Es como si pretendiera que el que no esté con él tuviera que ser perseguido por estar contra él, mediante la brocha gorda de la identificación con la "máquina del fango", heredera de aquellos "señores de los puros" que tanto juego le dieron hace dos años.
El doble rasero con que compara sus propios actos con los de la oposición parece a veces más propio del desparpajo de los caudillos populistas que de la contención de los gobernantes demócratas.
Y, sin embargo, nadie puede negar que los hechos le han dado una parte de razón sobre la decisiva cuestión catalana. O que su acierto germinal al modelar y conseguir los fondos europeos ha estabilizado la economía por encima de sus desequilibrios, aunque lejos aun de sus capacidades. O que su incansable activismo internacional resitúa a España en el mapa, aunque no siempre sea para bien.
"Feijóo tiene que ser capaz de combinar la denuncia consistente que reafirma a los convencidos con la proposición inteligente que atrae a los indecisos"
No será con baladronadas e insultos, cargando la mano con exageraciones contra su familia, como se desmonte el poder de Pedro Sánchez. Feijóo tiene que ser capaz de combinar la denuncia consistente que reafirma a los convencidos con la proposición inteligente que atrae a los indecisos. Y Cataluña podría ser un buen campo de pruebas, aritmética mediante.

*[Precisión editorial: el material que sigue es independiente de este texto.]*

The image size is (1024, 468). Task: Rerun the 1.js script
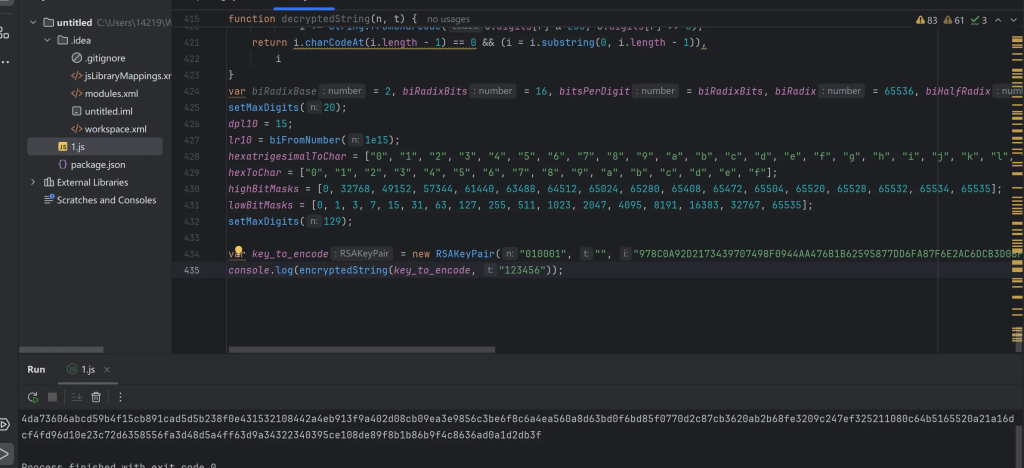[32, 397]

Si descartamos la suma con Junts, el PSC cuenta con dos mayorías posibles. Todas las miradas están puestas en los 68 escaños que reuniría con Esquerra y los Comunes, pero nadie habla de los 68 escaños que también agruparía con el PP y Vox.

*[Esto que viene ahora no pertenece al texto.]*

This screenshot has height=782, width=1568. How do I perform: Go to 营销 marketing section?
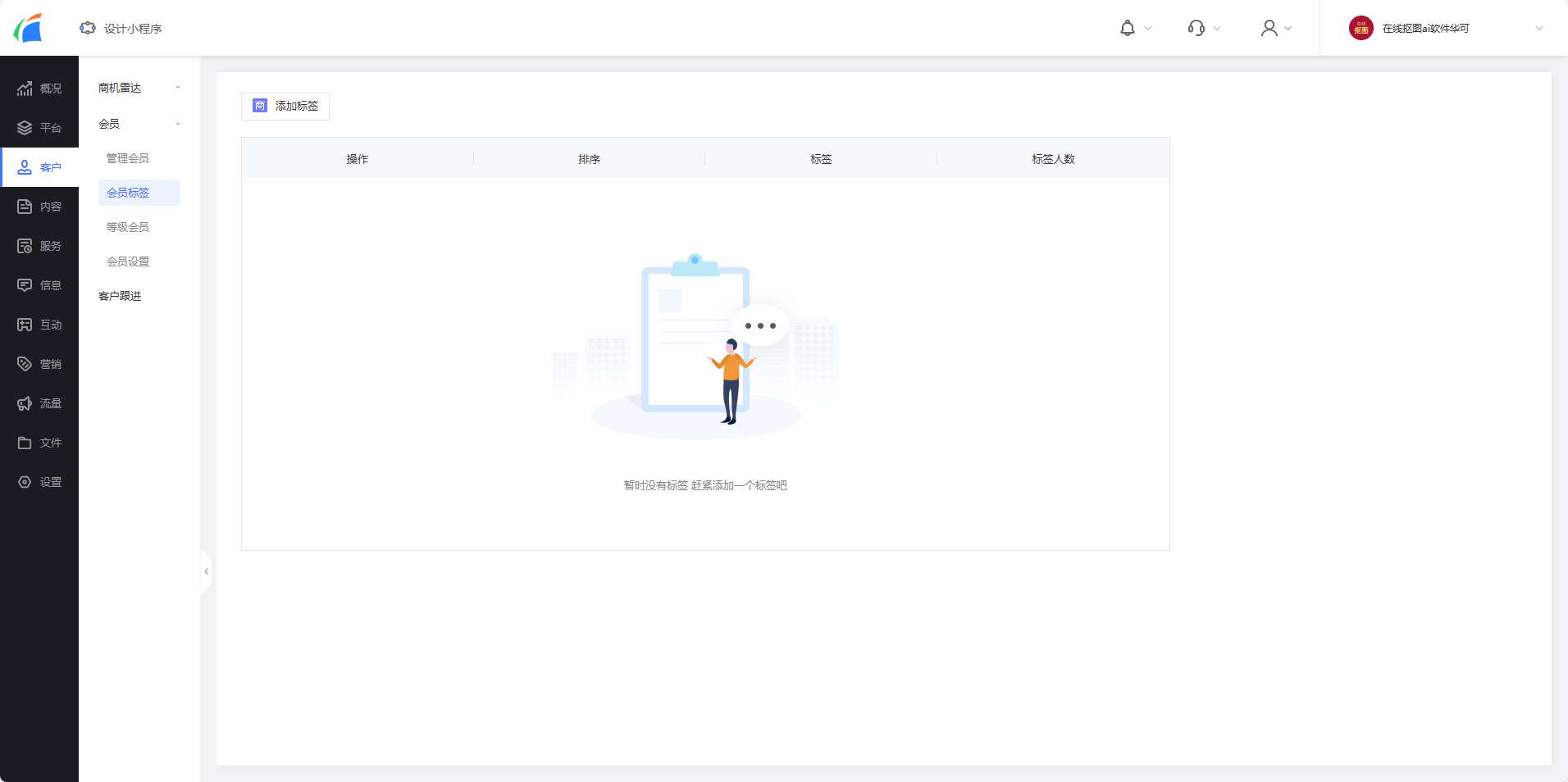39,364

Si Vox fuera un partido integrado en el sistema constitucional o al menos aspirara a serlo, estaría ya poniendo en un apuro a Illa —y de rebote a Feijóo— al ofrecerle sus votos para la investidura, a cambio de cortar toda colaboración con el separatismo.

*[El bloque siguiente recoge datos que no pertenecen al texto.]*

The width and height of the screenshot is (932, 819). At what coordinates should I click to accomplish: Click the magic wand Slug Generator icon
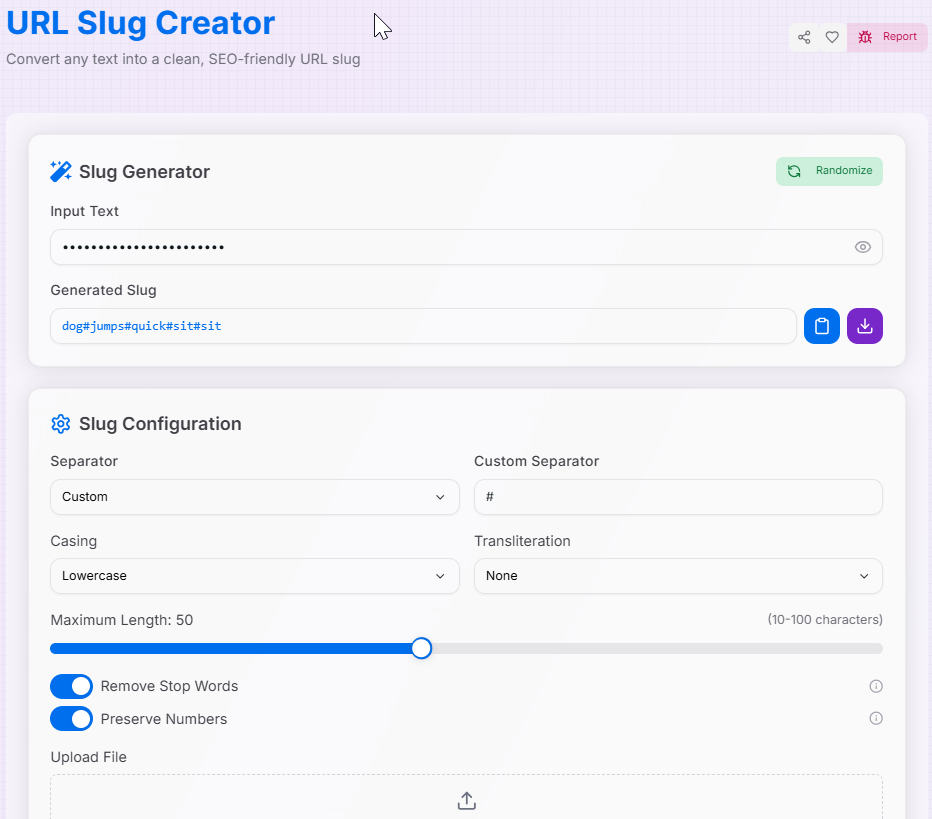click(60, 170)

Pero Vox sigue siendo una secta fanatizada —aunque Garriga parezca algo menos talibán—, cuyos dirigentes viven opíparamente a la espera de que un cataclismo del modelo político les impulse como a su amigo Milei en Argentina.
Feijóo debe concentrar estas semanas sus esfuerzos en las elecciones europeas. Ganarlas con autoridad vuelve a ser vital para él. Su margen se ha estrechado tras las catalanas, pero si hace una buena campaña —argumentos no le faltan— se impondrá con contundencia.
Entonces tocará mirar a Cataluña. Si las bases de Esquerra avalan la investidura para pasar luego a la oposición —dejando, eso sí, colocados a unos centenares de enchufados—, el PP debería entrar en el juego de la geometría variable para conseguir rebajar la tremenda presión fiscal que sufren los catalanes y acrecentar el bilingüismo.
[PSOE y PSC se toman "a risa" la tesis de Feijóo de que Sánchez entregará la Generalitat a Puigdemont]
Si la consulta de Esquerra resulta negativa, Alejandro Fernández tendría una oportunidad de convertirse en "bróker" de una investidura entre fuerzas constitucionales en la que bastaría la abstención de Vox. Porque si esa vía también fracasa, su disposición constructiva le permitirá dar otro salto hacia delante en una repetición electoral.
Entre tanto que nadie espere que la negativa de Sánchez a "restablecer" a Puigdemont en la Generalitat vaya a suponer la automática pérdida de los siete votos de Junts. Fundamentalmente porque la aplicación de la amnistía requiere de un gobierno amigo que la tutele. La ruptura se producirá solo cuando Puigdemont vea su impunidad suficientemente afianzada.
Pero ahora también cabe la variante de que, tras el éxito catalán, sea a Sánchez a quien le interese convocar nuevas elecciones generales. Sobre todo, si no tiene claro poder aprobar el presupuesto.
Prepararse para un nuevo pulso por la Moncloa a lo largo del 25 no parece pues descabellado. Y aquí queda mi pronóstico: cuanto más se le vea como un Illa pacificador y menos como un Sánchez polarizador, mayores serán las posibilidades de que Feijóo se apodere de ese bastión estratégico llamado centralidad que es poco menos que garantía de éxito.